-Mami, cómprame un helado-
-No “mi’jo”, ahorita no-
-Anda, mami, no seas maluca conmigo-
-Ya te dije que no, mi amor-
-Pero mami…-
-¡Ya te dije que no!, ¡Y NO ES NO!... no seas impertinente-
El muchacho agacha la cabeza y mira a su madre de reojo. Se ha quedado sin el helado, pero ha aprendido una lección invaluable. A su corta edad, acaba de descubrir el límite de la razón, esa región donde el pensamiento muere en una figura circular que no admite mas discurso: NO ES NO.
Cuando el muchacho ha perdido la batalla por el helado, cuando ha quedado derrotado por el ejercicio reiterado de autoridad de la madre, que no por sus dotes de convicción, queda listo para incorporarse al mundo adecuadamente castrado para el pensamiento crítico.
Cuando crezca acatará resignada y hasta gozosamente las consignas que le vengan de arriba.
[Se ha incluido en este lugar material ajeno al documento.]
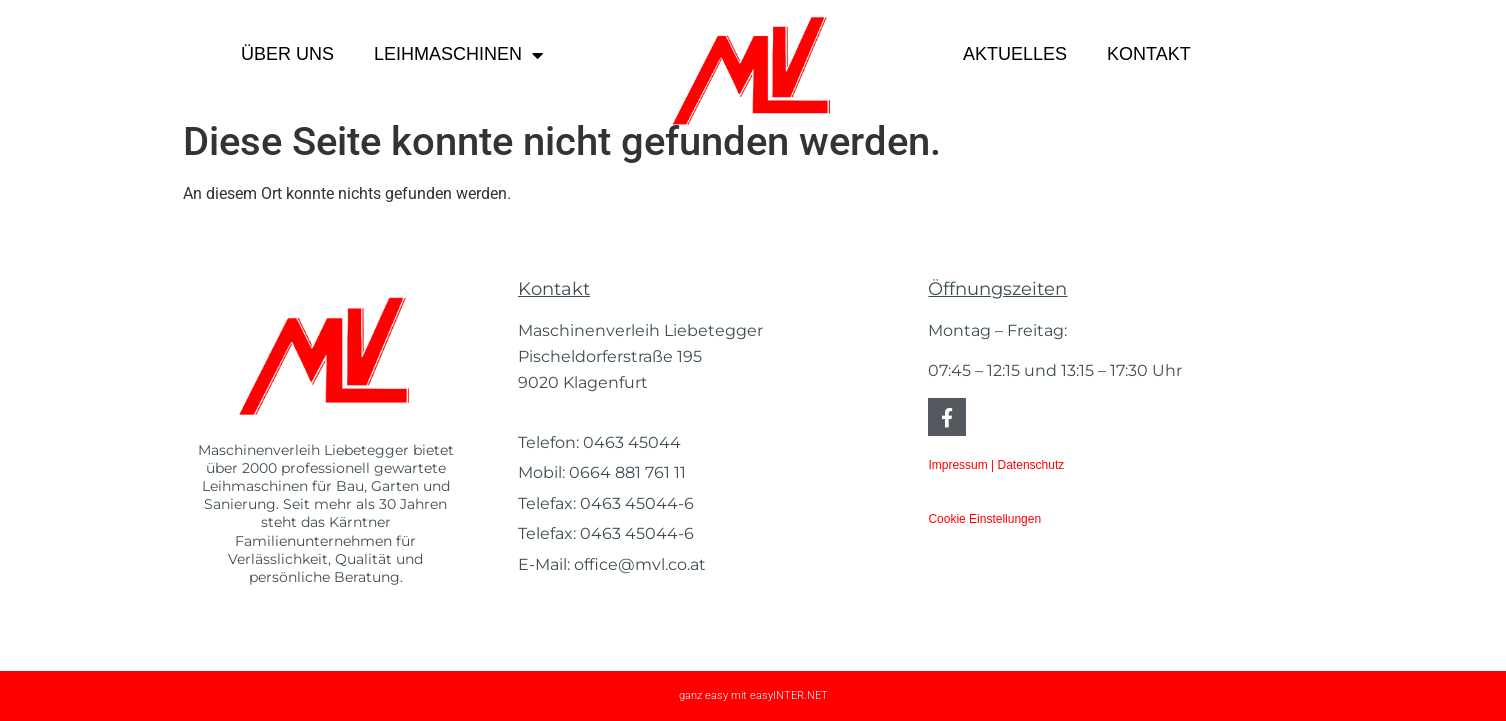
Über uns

La mamá será sustituida simbólicamente por Globovisión o cualquier otra fuente de certezas.
El niño agazapado en el inconsciente del adulto –de alguna manera hay que llamarlo- será alimentado, guiado y protegido por la nueva madre virtual -la televisión-, desde cuya pantalla idiotizante, el Grán Hermano de Orwell le repetirá diariamente la orden nutricia, la orden tranquilizante: NO ES NO.
Con esta consigna sedante, el sujeto quedará relevado de la penosa necesidad de pensar por cuenta propia. Solo tendrá que repetir hipnóticamente los tres monosílabos que le identifican con el rebaño de las manitas blancas –NO ES NO-
Lo mismo da si se le ofrece aquel helado que le negaron en su tierna infancia o el sagrado derecho constitucional de elegir a sus gobernantes. En cualquier caso repetirá un NO ES NO automático, sonámbulo y si fuera preciso, agresivo, pues para eso ha sido programado.